🦖 DINO

The DINO implementation in ViT-SSL is modular and educational by design. It follows the original DINO paper.

Overview

DINO (Self-Distillation with No Labels) uses a teacher–student framework to learn representations without supervision. The teacher is an EMA (exponential moving average) of the student. Training aims to align their output distributions using softmax cross-view consistency.

Architecture

Defined in vit_core/ssl/dino/model.py
Composed of:
- ViTBackbone: shared ViT encoder used for both student and teacher
- DINOHead: MLP head with optional normalization and projection
Initializes:
- student_backbone ← trainable
- teacher_backbone ← frozen copy, updated with momentum
- Separate heads for student and teacher
- Center buffer for output normalization (Eq. 4 in the paper)

teacher_output = teacher_head(teacher_backbone(x))
student_output = student_head(student_backbone(x))

Teacher outputs are updated via momentum_update_teacher() using a scheduled momentum.

Forward Pass

def forward(multi_crop_views, num_global_views):
    student_input = torch.cat(all_views)
    teacher_input = torch.cat(global_views)

    student_output = student(student_input)
    teacher_output = teacher(teacher_input)

    return teacher_output, student_output

Loss: DINOLoss

Implements Equation 1 from the DINO paper
Applies temperature scaling + centering to the teacher logits
Uses cross-view prediction: student tries to predict teacher output from different views
Cross entropy is computed between softmaxed teacher and log-softmaxed student outputs:

loss = -(softmax(teacher) * log_softmax(student)).sum().mean()

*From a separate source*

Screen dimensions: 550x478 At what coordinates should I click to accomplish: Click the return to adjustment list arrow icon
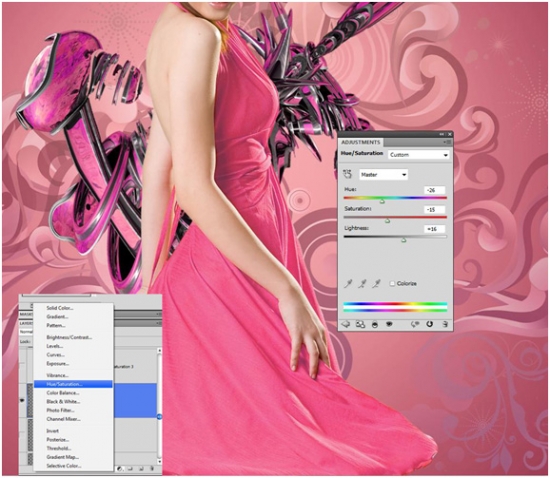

Defined in vit_core/ssl/dino/loss.py

Training: DINOTrainer

Inherits from a generic BaseTrainer
Implements:
- create_criterion(): builds the DINOLoss
- train_epoch(): training logic, view reshaping, loss calc, teacher update, warmup
- validate(): similar logic without gradient computation
Highlights
- Teacher momentum is scheduled with a cosine scheduler via DINOMomentumScheduler
- Both teacher and student outputs are reshaped per view before computing the loss
- Centering is updated at every step as per DINO's original formulation

Modular Design

Component	File	Role
`DINOViT`	`model.py`	Dual backbone + head w/ EMA update
`DINOHead`	`head.py`	Nonlinear projection head
`DINOLoss`	`loss.py`	Self-distillation loss
`DINOMomentumScheduler`	`dino_utils.py`	Momentum scheduler
`DINOTrainer`	`trainer.py`	Full training loop